Wichtig ist auch am Hörer, gut vorbereitet zu sein. Das gilt für beide Seiten. Malte Griesbach beispielsweise formulierte Antworten auf Standardfragen vor und flocht Bezugspunkte zur Stellenausschreibung ein. Außerdem hatte er stets seinen Lebenslauf vor sich liegen. So war es auch, als die Personalabteilung seines jetzigen Arbeitgebers bei ihm anrief und auf Englisch und Spanisch den roten Faden seines Lebenslaufes erklärt haben wollte.

Wie in jedem anderen Bewerbungsgespräch auch, kommt es aber nicht nur aufs Fachliche, sondern auch auf die Sympathie an. Am Telefon ist das schwierig. "Man kann niemanden lediglich aufgrund eines Telefoninterviews einstellen. Doch man bekommt einen ersten Eindruck, ob sich eine Einladung zum persönlichen Gespräch lohnt", sagt Patrick Meschenmoser, Sprecher der Lufthansa.
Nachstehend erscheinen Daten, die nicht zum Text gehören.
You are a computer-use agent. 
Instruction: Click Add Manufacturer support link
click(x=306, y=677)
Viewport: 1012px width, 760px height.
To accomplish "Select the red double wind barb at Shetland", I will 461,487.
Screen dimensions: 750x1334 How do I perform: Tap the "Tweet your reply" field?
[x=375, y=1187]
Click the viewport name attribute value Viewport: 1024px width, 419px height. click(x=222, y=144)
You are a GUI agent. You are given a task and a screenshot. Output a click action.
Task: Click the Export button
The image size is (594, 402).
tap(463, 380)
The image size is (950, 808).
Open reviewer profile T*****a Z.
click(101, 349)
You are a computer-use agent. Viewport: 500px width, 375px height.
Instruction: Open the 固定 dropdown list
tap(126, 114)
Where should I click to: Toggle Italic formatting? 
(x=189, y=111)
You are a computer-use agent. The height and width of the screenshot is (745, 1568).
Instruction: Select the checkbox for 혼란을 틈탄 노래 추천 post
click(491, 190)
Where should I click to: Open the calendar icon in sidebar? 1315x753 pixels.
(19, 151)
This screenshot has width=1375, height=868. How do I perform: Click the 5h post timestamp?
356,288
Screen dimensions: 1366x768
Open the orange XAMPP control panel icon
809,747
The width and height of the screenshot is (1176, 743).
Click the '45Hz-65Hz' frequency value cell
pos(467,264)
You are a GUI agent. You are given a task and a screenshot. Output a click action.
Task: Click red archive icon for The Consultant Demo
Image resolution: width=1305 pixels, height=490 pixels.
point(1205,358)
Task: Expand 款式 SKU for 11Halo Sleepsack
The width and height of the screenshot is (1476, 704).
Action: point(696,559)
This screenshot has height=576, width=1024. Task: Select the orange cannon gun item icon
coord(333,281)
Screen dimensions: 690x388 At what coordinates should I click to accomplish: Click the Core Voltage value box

Deutschlands größtes Luftverkehrsunternehmen setzt zur Vorauswahl auf Online-Testverfahren mit anschließendem Telefoninterview, um den gut 100.000 Bewerbungen pro Jahr gerecht zu werden.

Von 100 Bewerbern zum Flugbegleiter bekommen rund 30 die Einladung zum Telefonat, anschließend werden 20 zum persönlichen Gespräch eingeladen. Für ein so großes Unternehmen wie Lufthansa liegt der Vorteil von kostengünstigen Telefoninterviews vor allem darin, die erste Auswahlstufe gröber halten zu können. Dies kommt auch den Jobanwärtern zu Gute. So haben mehr Bewerber die Chance am Telefon zu überzeugen, als wenn nach dem Online-Test sofort das persönliche Gespräch anstehen würde.

Wie tief die Fragen gehen, hängt bei der Lufthansa ganz von der ausgeschriebenen Stelle und der Anzahl der Bewerber ab. "Psychologen und psychologisch geschulte Mitarbeiter führen mit den zukünftigen Flugbegleitern ein relativ schematisches Telefongespräch. Bei Ingenieuren hingegen sind die Inhalte individueller abgestimmt", sagt Meschenmoser.

Der Wirtschaftspsychologe Heinrich Wottawa, Professor an der Ruhr-Universität Bochum, weist allerdings darauf hin, dass längst nicht immer die Entscheider auf Unternehmensseite am Hörer sitzen. Bei Masseneinstellungen können es auch Call-Center-Mitarbeiter sein. Sie sollen prüfen, ob die Angaben in den Bewerbungsunterlagen mit der Realität übereinstimmen. Mit unangekündigten Telefoninterviews müssen Bewerber jedoch selten rechnen. "Ein anständiges Unternehmen macht einen festen Termin aus und meldet sich dann zurück", sagt Wottawa. Dann gibt es auch keine Ausrede für eine schlechte Vorbereitung.